Exercise prompt:
When a line of the records below contains the string "Open", copy that whole line.

Extracted entries:
◇ ◇ ◇ ◇ ◇

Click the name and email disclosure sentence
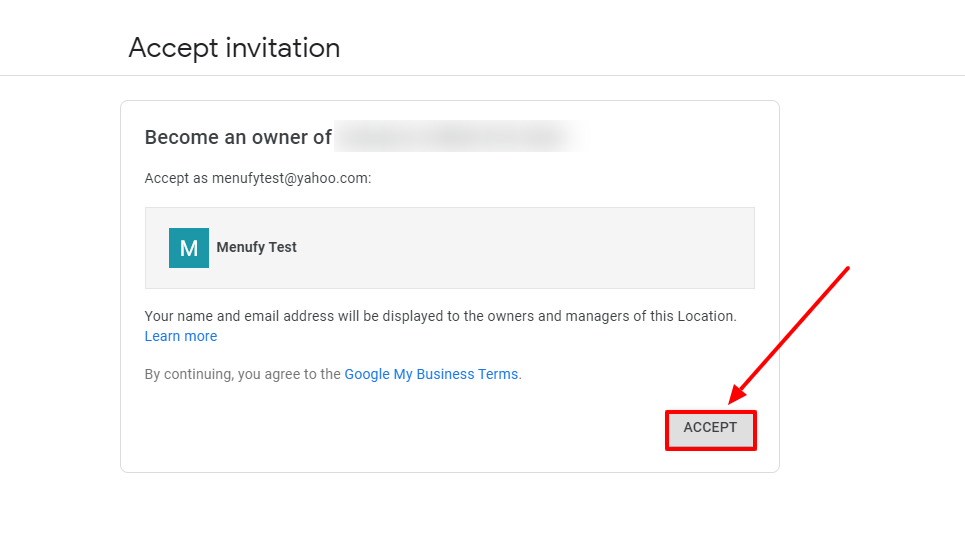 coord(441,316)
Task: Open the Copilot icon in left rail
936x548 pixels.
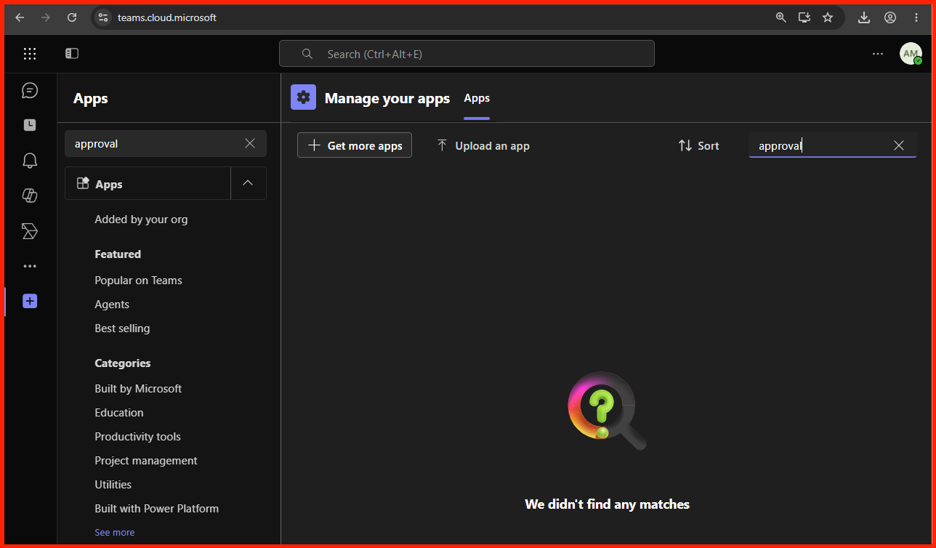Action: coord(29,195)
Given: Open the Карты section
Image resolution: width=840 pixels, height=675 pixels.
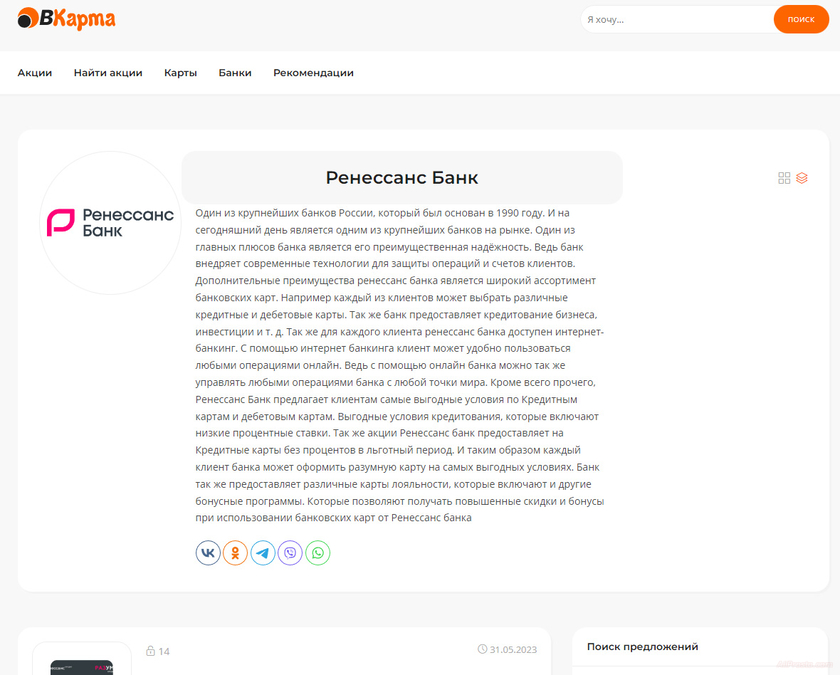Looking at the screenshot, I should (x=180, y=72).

◇ ◇ ◇ ◇ ◇

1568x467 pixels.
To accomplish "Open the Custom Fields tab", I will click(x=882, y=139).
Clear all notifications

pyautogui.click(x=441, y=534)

◇ ◇ ◇ ◇ ◇

Task output:
Task: Open the Copilot icon in left rail
Given: Open the Карты section
To accomplish "Open the Custom Fields tab", I will click(x=882, y=139).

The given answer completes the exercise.